Fire, cilt.8, sa.8, 2025 (SCI-Expanded, Scopus) identifier identifier identifier

  • Yayın Türü: Makale / Tam Makale
  • Cilt numarası: 8 Sayı: 8
  • Basım Tarihi: 2025
  • Doi Numarası: 10.3390/fire8080308
  • Dergi Adı: Fire
  • Derginin Tarandığı İndeksler: Science Citation Index Expanded (SCI-EXPANDED), Scopus, Academic Search Premier, Agricultural & Environmental Science Database, BIOSIS, Directory of Open Access Journals
  • Anahtar Kelimeler: wildfire dynamics, ST-DBSCAN, GIS, remote sensing, GPR
  • Erciyes Üniversitesi Adresli: Evet

Özet

Wildfires have become increasingly frequent and destructive environmental hazards, especially in boreal ecosystems facing prolonged droughts and temperature extremes. This study presents an integrated spatio-temporal framework that combines Spatio-Temporal Density-Based Spatial Clustering of Applications with Noise (ST-DBSCAN), Fire Radiative Power (FRP), and the differenced Normalized Burn Ratio (ΔNBR) to characterize the dynamics and ecological impacts of large-scale wildfires, using the extreme 2023 Quebec fire season as a case study. The analysis of 80,228 VIIRS fire detections resulted in 19 distinct clusters across four fire zones. Validation against the National Burned Area Composite (NBAC) showed high spatial agreement in densely burned areas, with Intersection over Union (IoU) scores reaching 62.6%. Gaussian Process Regression (GPR) revealed significant non-linear relationships between FRP and key fire behavior metrics. Higher mean FRP was associated with both longer durations and greater burn severity.

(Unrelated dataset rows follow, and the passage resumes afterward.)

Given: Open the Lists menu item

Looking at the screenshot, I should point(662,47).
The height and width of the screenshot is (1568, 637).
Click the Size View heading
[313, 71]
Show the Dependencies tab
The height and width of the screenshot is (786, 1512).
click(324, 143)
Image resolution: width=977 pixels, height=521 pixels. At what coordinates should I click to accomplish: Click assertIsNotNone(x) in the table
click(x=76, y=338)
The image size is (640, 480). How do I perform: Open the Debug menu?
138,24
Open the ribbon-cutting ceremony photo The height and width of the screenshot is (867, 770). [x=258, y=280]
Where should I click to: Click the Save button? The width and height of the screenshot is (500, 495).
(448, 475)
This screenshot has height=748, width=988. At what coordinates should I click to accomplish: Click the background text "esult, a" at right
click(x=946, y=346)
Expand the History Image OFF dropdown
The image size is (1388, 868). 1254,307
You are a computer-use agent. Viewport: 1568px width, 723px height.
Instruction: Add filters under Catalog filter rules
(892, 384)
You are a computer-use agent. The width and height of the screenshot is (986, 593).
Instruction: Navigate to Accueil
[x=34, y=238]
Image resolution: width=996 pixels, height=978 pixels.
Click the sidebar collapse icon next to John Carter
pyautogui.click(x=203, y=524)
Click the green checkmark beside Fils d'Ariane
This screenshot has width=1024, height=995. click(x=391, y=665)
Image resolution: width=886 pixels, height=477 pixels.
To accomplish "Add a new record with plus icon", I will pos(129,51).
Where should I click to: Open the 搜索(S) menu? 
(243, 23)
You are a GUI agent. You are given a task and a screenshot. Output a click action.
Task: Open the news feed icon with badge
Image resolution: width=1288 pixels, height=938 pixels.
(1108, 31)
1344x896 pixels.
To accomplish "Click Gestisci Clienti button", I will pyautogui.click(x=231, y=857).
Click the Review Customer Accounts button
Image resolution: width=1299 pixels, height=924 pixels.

While FRP was also linked to faster spread rates, this relationship varied by zone. Notably, Fire Zone 2 exhibited the most severe ecological impact, with 83.8% of the area classified as high-severity burn. These findings demonstrate the value of integrating spatial clustering, radiative intensity, and post-fire vegetation damage into a unified analytical framework. Unlike traditional methods, this approach enables scalable, hypothesis-driven assessment of fire behavior, supporting improved fire management, ecosystem recovery planning, and climate resilience efforts in fire-prone regions.